── Reading text

Rescued From The Fire: Chairman Mao

An ongoing series in which we ask artists the record they’d risk life and limb to save from a burning inferno

The American author Barry Schwartz came out with a book recently entitled "The Paradox of Choice: Why More Is Less." A thought provoking tome, the argument Schwartz puts forth is that the more options one is faced with, the less satisfying the ultimate choice will be. The book probably should have included a chapter on record collecting, as ego trip's Chairman Jefferson Mao displays in the 25th edition of Rescued From The Fire below where he gets all metaphysical and contemplative and shit...

N/A - N/A (N/A)

────

Task goal:
Return the part of the Rescued From The Fire page from "An ongoing series" up to and including "contemplative and shit...", unchanged. The data after this point comes from a separate source and has no connection to the text.

── Records shown

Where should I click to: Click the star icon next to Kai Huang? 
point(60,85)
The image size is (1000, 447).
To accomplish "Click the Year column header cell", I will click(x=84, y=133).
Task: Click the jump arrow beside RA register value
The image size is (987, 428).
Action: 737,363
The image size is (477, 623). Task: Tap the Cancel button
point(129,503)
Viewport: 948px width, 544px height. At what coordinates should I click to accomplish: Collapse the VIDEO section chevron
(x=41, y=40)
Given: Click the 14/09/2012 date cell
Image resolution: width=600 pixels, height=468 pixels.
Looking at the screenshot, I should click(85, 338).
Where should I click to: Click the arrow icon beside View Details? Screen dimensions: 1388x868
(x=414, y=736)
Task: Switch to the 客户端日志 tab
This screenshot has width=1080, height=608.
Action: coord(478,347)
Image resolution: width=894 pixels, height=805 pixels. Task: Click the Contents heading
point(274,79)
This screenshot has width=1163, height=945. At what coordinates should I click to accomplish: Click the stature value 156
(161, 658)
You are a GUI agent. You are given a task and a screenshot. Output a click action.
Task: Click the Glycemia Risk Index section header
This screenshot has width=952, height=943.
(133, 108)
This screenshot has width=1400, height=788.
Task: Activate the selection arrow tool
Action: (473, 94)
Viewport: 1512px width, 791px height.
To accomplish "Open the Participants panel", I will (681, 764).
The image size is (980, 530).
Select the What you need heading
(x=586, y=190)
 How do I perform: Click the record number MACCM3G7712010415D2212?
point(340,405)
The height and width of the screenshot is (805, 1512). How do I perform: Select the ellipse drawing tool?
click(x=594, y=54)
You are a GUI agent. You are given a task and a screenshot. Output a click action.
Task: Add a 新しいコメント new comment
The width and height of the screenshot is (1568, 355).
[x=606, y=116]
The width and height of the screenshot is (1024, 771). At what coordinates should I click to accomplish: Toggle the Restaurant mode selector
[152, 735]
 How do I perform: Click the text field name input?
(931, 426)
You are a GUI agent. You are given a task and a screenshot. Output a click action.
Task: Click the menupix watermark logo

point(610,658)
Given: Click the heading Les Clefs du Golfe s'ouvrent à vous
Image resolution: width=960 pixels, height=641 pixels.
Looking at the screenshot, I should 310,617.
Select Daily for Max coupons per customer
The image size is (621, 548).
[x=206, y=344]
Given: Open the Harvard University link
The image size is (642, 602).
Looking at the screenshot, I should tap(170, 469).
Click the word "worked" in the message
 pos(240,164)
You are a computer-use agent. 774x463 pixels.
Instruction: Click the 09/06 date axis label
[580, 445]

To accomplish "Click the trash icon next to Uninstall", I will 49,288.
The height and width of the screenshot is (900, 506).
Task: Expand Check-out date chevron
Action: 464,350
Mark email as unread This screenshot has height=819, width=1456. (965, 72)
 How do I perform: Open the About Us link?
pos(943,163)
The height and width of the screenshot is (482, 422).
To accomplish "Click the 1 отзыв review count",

────

Output of the exercise:
An ongoing series in which we ask artists the record they’d risk life and limb to save from a burning inferno

The American author Barry Schwartz came out with a book recently entitled "The Paradox of Choice: Why More Is Less." A thought provoking tome, the argument Schwartz puts forth is that the more options one is faced with, the less satisfying the ultimate choice will be. The book probably should have included a chapter on record collecting, as ego trip's Chairman Jefferson Mao displays in the 25th edition of Rescued From The Fire below where he gets all metaphysical and contemplative and shit...